What prevents your contact centre from providing the seamless service that customers expect and deserve? With customers continuing to report frustration because they can’t get through, are being passed from pillar to post when they do and even find interactions with agents unsympathetic and ill-informed, it’s clear that improvements are required in some quarters. Jeremy Payne, International VP Marketing, Enghouse Interactive discusses the technology that exists to solve these problems, if implemented in the right way.
Failure to deliver scalability and flexibility
All contact centres need to be able to scale and flex to meet the peaks and troughs of demand for their products and services, and to do the same in extreme weather, or at other times of crisis.
Today, with the advent of cloud contact centres, however, the situation has changed significantly. Good cloud solutions deliver a high level of disaster recovery integrally, meaning clients should not require significant additional cover. They also enable agents to connect to the technology platform and necessary applications from anywhere.
Failure to provide a seamless experience
As the first point of interaction with customers and other stakeholders, contact centres need to provide a seamless experience during which queries are dealt with quickly and efficiently.
To address this, organisations need to ensure they have integrated systems in place that allow them to capture the digital DNA of each customer. This includes information about who the customer is; what they have done with the business before; and what they are likely to do in the future.
They also need to build an infrastructure that supports a connected enterprise and enables them to route calls seamlessly from the contact centre to experts in the middle and back offices who may be better qualified to provide suitable answers, technical advice or even final decisions on lending/product availability.

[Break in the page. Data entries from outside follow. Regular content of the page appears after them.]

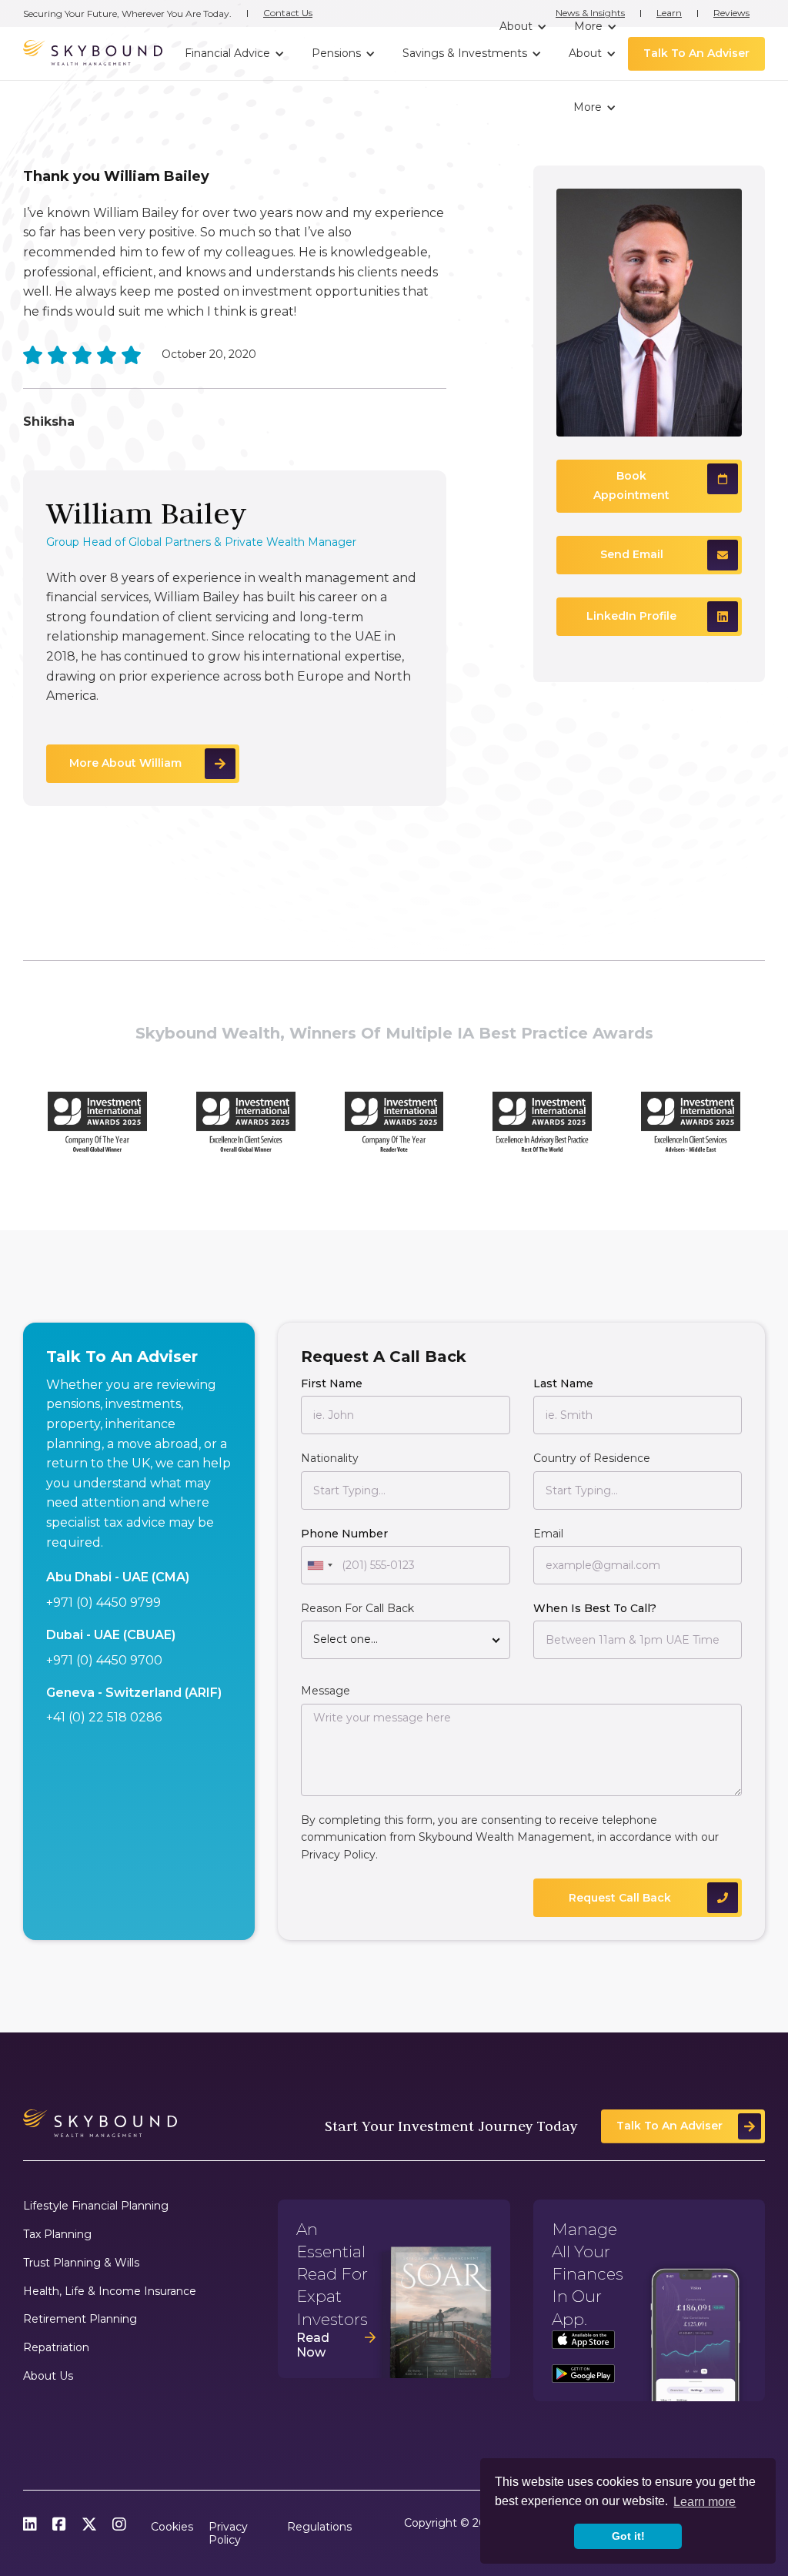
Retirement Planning (80, 2319)
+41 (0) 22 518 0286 (104, 1717)
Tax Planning (57, 2234)
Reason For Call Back (357, 1608)
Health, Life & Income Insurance (109, 2291)
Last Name (563, 1383)
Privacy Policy (338, 1855)
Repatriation (56, 2347)
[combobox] (319, 1565)
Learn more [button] (704, 2501)
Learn (669, 13)
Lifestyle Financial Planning (96, 2206)
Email (548, 1534)
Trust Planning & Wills (81, 2263)
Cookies (172, 2527)
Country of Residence (591, 1458)
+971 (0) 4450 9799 (103, 1602)
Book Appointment (631, 486)
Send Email (631, 554)
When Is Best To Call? (594, 1608)
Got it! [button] (628, 2536)
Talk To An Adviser (696, 53)
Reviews (731, 13)
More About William (125, 763)
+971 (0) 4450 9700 (104, 1660)
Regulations (319, 2527)
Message (325, 1691)
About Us (48, 2376)
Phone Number (344, 1534)
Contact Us (287, 13)
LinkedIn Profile (631, 616)
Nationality (330, 1458)
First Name (331, 1383)
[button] (521, 27)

Measuring the Wrong Things
Traditional ways of measuring success in contact centres, using metrics such as average call handling time (AHT) and the number of calls each agent manages to process during the day, are increasingly outdated - but many businesses persist in using them.
It is key that businesses can accurately measure the emotional temperature of every interaction and that agents use emotional intelligence in the way they manage customer engagement. Real-time Speech Analytics (RTSA) has become a key part of the mix for organisations looking to assess how customers, and the agents interacting with them, are feeling.
Contact centres have always evolved and improved in line with the introduction of new technology, which has the power to reshape and improve the service they can offer to customers. The coming of age of cloud-based contact centres, connected enterprises and RTSA will enable the next big step forward by preventing outages and helping to eliminate customers’ frustration when dealing with organisations.